Excerpts from a dataset

-=-=-

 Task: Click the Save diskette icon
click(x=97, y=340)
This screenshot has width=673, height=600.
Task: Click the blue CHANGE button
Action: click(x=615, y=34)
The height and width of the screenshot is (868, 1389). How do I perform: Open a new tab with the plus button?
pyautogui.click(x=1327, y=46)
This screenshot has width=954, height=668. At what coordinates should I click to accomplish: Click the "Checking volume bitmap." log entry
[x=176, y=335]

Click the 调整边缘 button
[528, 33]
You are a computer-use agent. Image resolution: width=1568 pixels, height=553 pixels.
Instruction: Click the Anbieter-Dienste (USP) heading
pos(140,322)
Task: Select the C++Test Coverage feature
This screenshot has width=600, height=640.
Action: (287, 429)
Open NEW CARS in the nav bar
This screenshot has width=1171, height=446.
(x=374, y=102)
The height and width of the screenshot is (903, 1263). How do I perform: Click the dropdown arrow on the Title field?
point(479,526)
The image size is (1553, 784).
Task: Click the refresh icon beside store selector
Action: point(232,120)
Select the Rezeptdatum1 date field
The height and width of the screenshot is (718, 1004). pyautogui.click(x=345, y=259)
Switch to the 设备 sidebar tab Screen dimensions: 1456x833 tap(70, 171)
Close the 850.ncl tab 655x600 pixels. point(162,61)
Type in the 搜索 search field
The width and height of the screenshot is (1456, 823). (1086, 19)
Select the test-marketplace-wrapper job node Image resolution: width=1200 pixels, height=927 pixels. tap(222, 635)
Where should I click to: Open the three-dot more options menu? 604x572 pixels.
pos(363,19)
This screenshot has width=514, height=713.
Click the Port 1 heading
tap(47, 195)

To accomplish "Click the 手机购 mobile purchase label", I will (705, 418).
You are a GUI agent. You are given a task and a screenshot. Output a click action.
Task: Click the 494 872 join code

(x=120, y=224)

-=-=-

• Action item: Among the records above, find each line containing the string "resolution" and copy it.

• Exercise result:
You are a computer-use agent. Image resolution: width=1568 pixels, height=553 pixels.
Select the test-marketplace-wrapper job node Image resolution: width=1200 pixels, height=927 pixels. tap(222, 635)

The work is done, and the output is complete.